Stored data
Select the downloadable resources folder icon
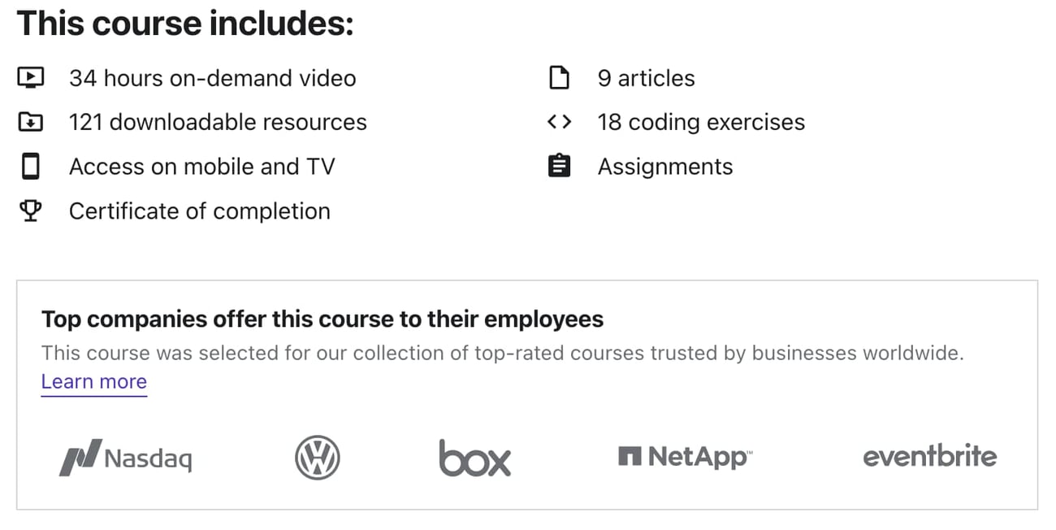The width and height of the screenshot is (1056, 530). [x=30, y=121]
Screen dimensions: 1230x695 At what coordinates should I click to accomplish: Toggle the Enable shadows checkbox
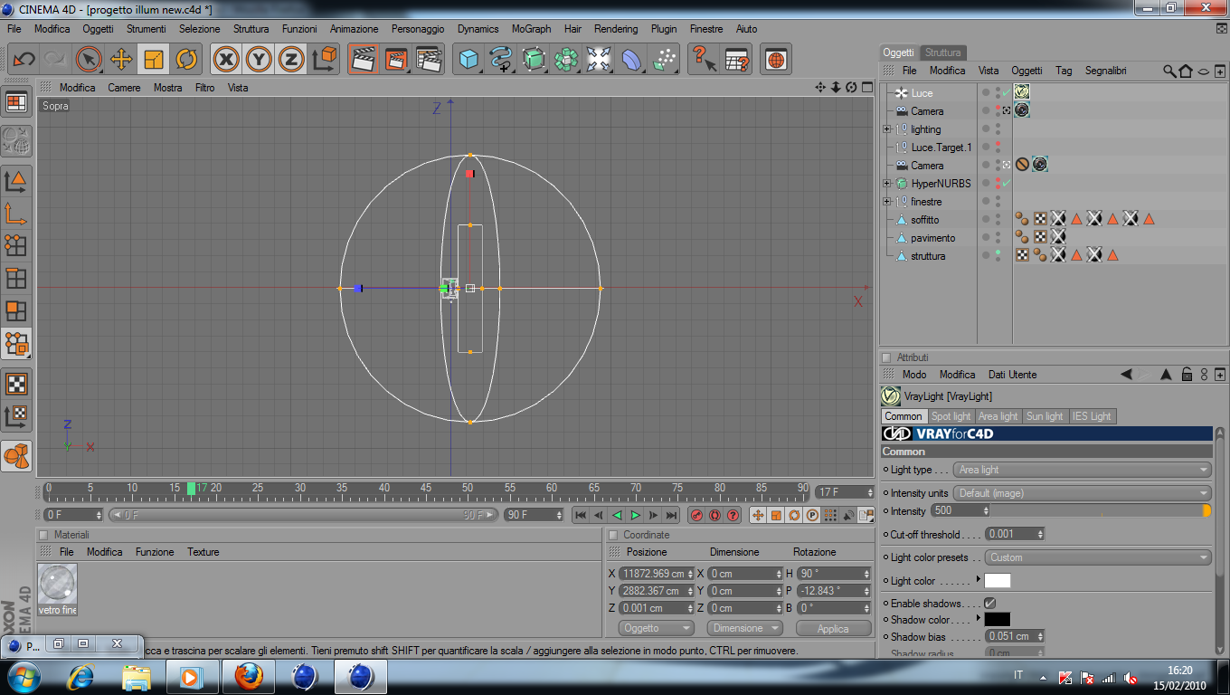pos(989,603)
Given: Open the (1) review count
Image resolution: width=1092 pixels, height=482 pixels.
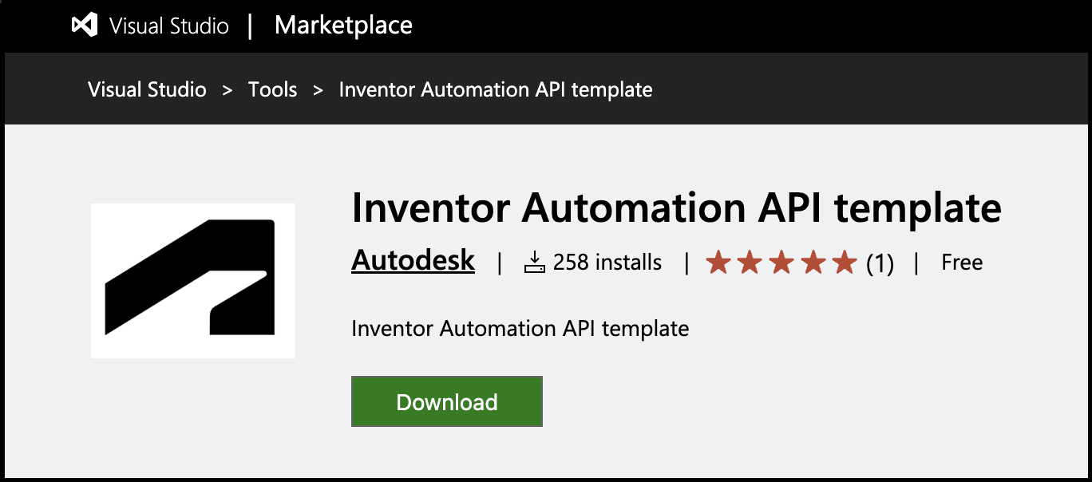Looking at the screenshot, I should (x=880, y=263).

— EXERCISE BRIEF —
Although the records contain pictures, restate them word for word with those pictures left out.

— SOLUTION TO THE EXERCISE —
Select the downloadable resources folder icon
The width and height of the screenshot is (1056, 530). [x=30, y=121]
Screen dimensions: 1230x695 At what coordinates should I click to accomplish: Toggle the Enable shadows checkbox
pos(989,603)
Given: Open the (1) review count
Image resolution: width=1092 pixels, height=482 pixels.
Looking at the screenshot, I should (x=880, y=263).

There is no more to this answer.